● Records for this exercise
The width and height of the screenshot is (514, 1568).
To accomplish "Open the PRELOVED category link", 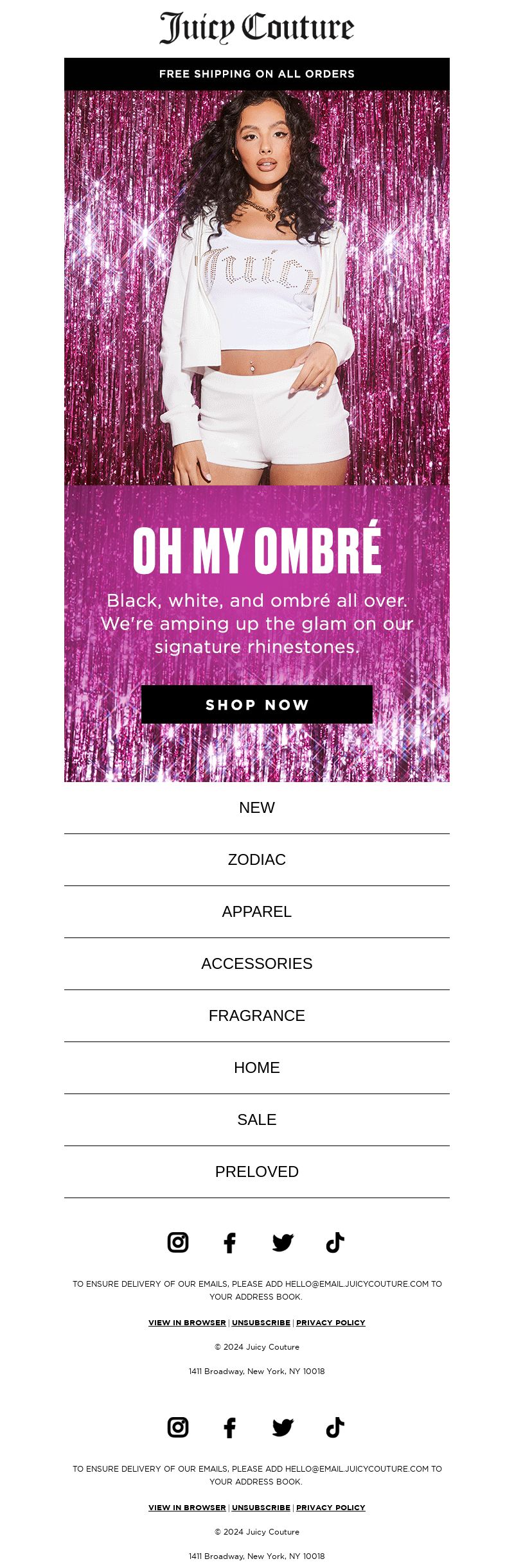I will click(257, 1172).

--

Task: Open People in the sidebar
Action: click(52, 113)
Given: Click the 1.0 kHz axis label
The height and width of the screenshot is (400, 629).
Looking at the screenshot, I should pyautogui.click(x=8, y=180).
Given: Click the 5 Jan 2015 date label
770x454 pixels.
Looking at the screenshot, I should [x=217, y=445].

--

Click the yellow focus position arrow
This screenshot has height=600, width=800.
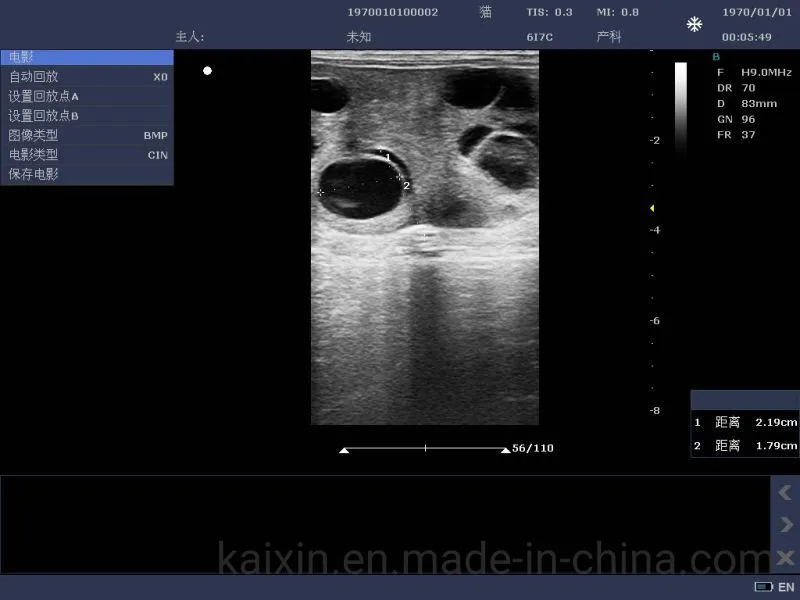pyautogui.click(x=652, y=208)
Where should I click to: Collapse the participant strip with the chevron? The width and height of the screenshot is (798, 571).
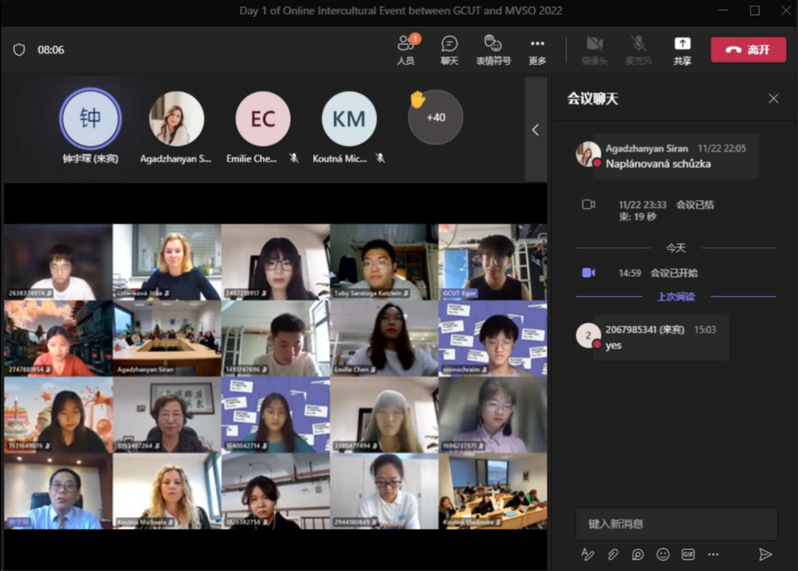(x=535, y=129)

● Try it
Copy out all lines from the records where the word "Given" appears.

● Response to this task
Given: Click the 1.0 kHz axis label
Given: Click the 5 Jan 2015 date label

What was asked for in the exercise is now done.